*Problems to work on:*
1. Using the polycythaemia passage, decide whether each statement agrees with it. Answer yes or no, and quote the words from the passage that settle it. (a) A bone marrow sample is taken under general anaesthetic. (b) Oxygen levels in the blood are usually measured with a probe clipped onto the finger. (c) Well-controlled polycythaemia should not affect life expectancy.
2. From the polycythaemia passage, pull out everything from "- tests of lung" down to "when you sleep.", word for word.
3. Answer these questions from the polycythaemia passage.
(a) What type of cancer can the condition develop into in some rare cases?
(b) In which condition are JAK2 mutations common?
(c) What does an echocardiogram examine?

The principle is to attach a very weak radioactive dye to the red blood cells and to a protein in the plasma (the liquid part of the blood). This involves mixing the dyes with a sample of your blood and then returning it to your body.
The dyed cells distribute themselves among your red cells, making it possible to calculate what the total mass of red cells must be. This calculation can also be done using special radiosensitive cameras.
This red cell mass study determines if there is:
- absolute erythrocytosis (raised red cell mass, normal plasma volume)
- apparent erythrocytosis (normal red cell mass, reduced plasma volume).
Other diagnostic tests that may be performed include:
- blood tests of kidney and liver function
- measurement of iron, folic acid and vitamin B12, which are all important in red cell production
- measurement of oxygen levels in the blood – usually with a probe clipped onto your finger
- urine test for the presence of blood, sugar or other abnormality
- chest X-ray to check that the lungs and heart appear normal
- ultrasound of the abdomen to check the kidneys, liver and for any increase in the size of the spleen or fibroids in the womb.
Depending on the results of these tests, you may need further tests that are more specific to the likely underlying cause of your raised red cell count. These include:
- a bone marrow sample (performed under local anaesthetic)
- tests of lung function
- an echocardiogram to examine the structure of the heart
- genetic testing for mutations in JAK2 (common in polycythaemia vera), the erythropoietin receptor, von Hippel Lindau protein and proline dehydroxylase enzymes
- measurement of how tightly haemoglobin ‘holds on to oxygen’ (oxygen dissociation curve)
- a sleep study will be requested if a condition called sleep apnoea is suspected; this will involve an overnight stay in a special laboratory to see if prolonged breath-holding attacks occur when you sleep.
- If an inherited condition is suspected, family members may be asked to have blood tests.
How is a raised red cell count treated?
In general, treatment is directed towards the underlying cause of the polycythaemia. If it’s not possible to cure the underlying disease, your doctor will decide whether you need specific treatment to reduce your red cell count.
As well as improving some cases of apparent polycythaemia, making healthy lifestyle changes can also reduce your risk of potentially serious blood clots for people with all types of polycythaemia.
Having polycythaemia means you are already at high risk of a blood clot, and being overweight or smoking will only increase this risk further.
You may find the following advice and information helpful:
- losing weight
- healthy weight calculator
- preventing cardiovascular disease
- managing high blood pressure
- stopping smoking
The outlook for polycythaemia largely depends on the underlying cause.
Many cases are mild and may not lead to any further complications. However, some cases – particularly cases of PV – can be more serious and require long-term treatment.
If well controlled, polycythaemia should not affect your life expectancy, and you should be able to live a normal life.
However, people with PV can have a slightly lower life expectancy than normal due to the increased risk of problems, such as heart attacks and strokes.
PV can also sometimes cause scarring of the bone marrow (myelofibrosis), which can eventually lead to you having too few blood cells.
In some rare cases, the condition can develop into a type of cancer called acute myeloid leukaemia (AML).
If you have polycythaemia, it is important to take any medication you are prescribed and keep an eye out for signs of possible blood clots to help reduce your risk of serious complications.
Polycythaemia means having a high concentration of red blood cells in your blood
Blood clot warning signs
If you have polycythaemia, it’s important to look out for signs of blood clots, such as:
- pain, swelling, redness and tenderness in one of your legs
- a heavy ache in the affected area
- warm skin in the area of the clot
- chest or upper back pain
- coughing up blood
- feeling lightheaded or dizzy
If you experience these symptoms, get medical help immediately.

*Given information:*
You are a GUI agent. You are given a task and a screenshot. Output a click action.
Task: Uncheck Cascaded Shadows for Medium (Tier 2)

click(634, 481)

*List of solutions:*
1.
(a) No: "a bone marrow sample (performed under local anaesthetic)"
(b) Yes: "usually with a probe clipped onto your finger"
(c) Yes: "If well controlled, polycythaemia should not affect your life expectancy"

2.
- tests of lung function
- an echocardiogram to examine the structure of the heart
- genetic testing for mutations in JAK2 (common in polycythaemia vera), the erythropoietin receptor, von Hippel Lindau protein and proline dehydroxylase enzymes
- measurement of how tightly haemoglobin ‘holds on to oxygen’ (oxygen dissociation curve)
- a sleep study will be requested if a condition called sleep apnoea is suspected; this will involve an overnight stay in a special laboratory to see if prolonged breath-holding attacks occur when you sleep.

3.
(a) Acute myeloid leukaemia (AML)
(b) Polycythaemia vera
(c) The structure of the heart